OpenWPM/openwpm/browser_manager.py

809 строки
32 KiB
Python

import errno
import json
import logging
import os
import pickle
import shutil
import signal
import sys
import tempfile
import threading
import time
import traceback
from pathlib import Path
from queue import Empty as EmptyQueue
from typing import TYPE_CHECKING, Any, Dict, Optional, Tuple, Type, Union
import psutil
from multiprocess import Process, Queue
from selenium.common.exceptions import WebDriverException
from tblib import Traceback, pickling_support
from .command_sequence import CommandSequence
from .commands.browser_commands import FinalizeCommand
from .commands.profile_commands import dump_profile
from .commands.types import BaseCommand, ShutdownSignal
from .commands.utils.webdriver_utils import parse_neterror
from .config import BrowserParamsInternal, ManagerParamsInternal
from .deploy_browsers import deploy_firefox
from .errors import BrowserConfigError, BrowserCrashError, ProfileLoadError
from .socket_interface import ClientSocket
from .storage.storage_providers import TableName
from .types import BrowserId, VisitId
from .utilities.multiprocess_utils import (
kill_process_and_children,
parse_traceback_for_sentry,
)
pickling_support.install()
if TYPE_CHECKING:
from .task_manager import TaskManager
class BrowserManagerHandle:
"""The BrowserManagerHandle class is responsible for holding all of the
configuration and status information on BrowserManager process
it corresponds to.

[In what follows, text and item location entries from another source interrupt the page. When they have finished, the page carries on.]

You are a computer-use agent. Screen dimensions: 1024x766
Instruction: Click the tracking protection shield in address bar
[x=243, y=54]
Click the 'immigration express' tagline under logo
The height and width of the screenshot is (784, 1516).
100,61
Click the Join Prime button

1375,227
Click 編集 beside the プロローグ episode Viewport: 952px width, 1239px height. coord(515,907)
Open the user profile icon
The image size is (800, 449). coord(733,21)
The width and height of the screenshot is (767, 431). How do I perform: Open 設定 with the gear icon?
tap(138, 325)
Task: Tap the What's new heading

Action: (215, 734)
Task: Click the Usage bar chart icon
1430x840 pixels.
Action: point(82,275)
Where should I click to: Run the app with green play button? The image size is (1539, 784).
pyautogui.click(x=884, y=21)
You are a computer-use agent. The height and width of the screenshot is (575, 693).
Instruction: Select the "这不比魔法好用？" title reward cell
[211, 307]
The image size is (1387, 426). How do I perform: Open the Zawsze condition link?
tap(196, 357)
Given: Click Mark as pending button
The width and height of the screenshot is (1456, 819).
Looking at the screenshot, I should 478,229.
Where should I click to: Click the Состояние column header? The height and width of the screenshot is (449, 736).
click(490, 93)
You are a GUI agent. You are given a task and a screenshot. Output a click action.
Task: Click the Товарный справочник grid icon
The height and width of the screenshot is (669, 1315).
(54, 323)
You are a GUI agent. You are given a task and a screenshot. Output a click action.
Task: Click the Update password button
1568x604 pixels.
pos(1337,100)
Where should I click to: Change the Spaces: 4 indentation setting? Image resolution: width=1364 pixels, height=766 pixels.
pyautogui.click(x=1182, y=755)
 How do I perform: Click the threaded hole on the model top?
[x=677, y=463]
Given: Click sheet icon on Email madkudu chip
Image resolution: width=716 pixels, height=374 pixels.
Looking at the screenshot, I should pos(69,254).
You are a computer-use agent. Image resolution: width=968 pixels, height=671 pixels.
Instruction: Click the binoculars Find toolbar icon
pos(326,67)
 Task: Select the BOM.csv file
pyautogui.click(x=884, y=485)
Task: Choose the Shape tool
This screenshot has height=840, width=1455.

It also includes a set of methods for managing
the BrowserManager process and its child processes/threads.
:param manager_params: are the TaskManager configuration settings.
:param browser_params: are per-browser parameter settings (e.g. whether
this browser is headless, etc.)
"""
def __init__(
self,
manager_params: ManagerParamsInternal,
browser_params: BrowserParamsInternal,
) -> None:
# Constants
self._SPAWN_TIMEOUT = 120 # seconds
self._UNSUCCESSFUL_SPAWN_LIMIT = 4
# manager parameters
self.current_profile_path: Optional[Path] = None
self.db_socket_address = manager_params.storage_controller_address
assert browser_params.browser_id is not None
self.browser_id: BrowserId = browser_params.browser_id
self.curr_visit_id: Optional[VisitId] = None
self.browser_params = browser_params
self.manager_params = manager_params
# Queues and process IDs for BrowserManager
self.command_thread: Optional[threading.Thread] = None
"""thread to run commands issued from TaskManager"""
self.command_queue: Optional[Queue] = None
"""queue for passing command objects to BrowserManager"""
self.status_queue: Optional[Queue] = None
"""queue for receiving command execution status from BrowserManager"""
self.geckodriver_pid: Optional[int] = None
"""pid for browser instance controlled by BrowserManager"""
self.display_pid: Optional[int] = None
"""the pid of the display for the Xvfb display (if it exists)"""
self.display_port: Optional[int] = None
"""the port of the display for the Xvfb display (if it exists)"""
self.is_fresh: bool = True
"""indicates if the BrowserManager is new (to optimize restarts)"""
self.restart_required: bool = False
"""indicates if the browser should be restarted"""
self.current_timeout: Optional[int] = None
"""timeout of the current command"""
self.browser_manager: Optional[Process] = None
"""process that controls browser"""
self.logger = logging.getLogger("openwpm")
def ready(self):
"""return if the browser is ready to accept a command"""
return self.command_thread is None or not self.command_thread.is_alive()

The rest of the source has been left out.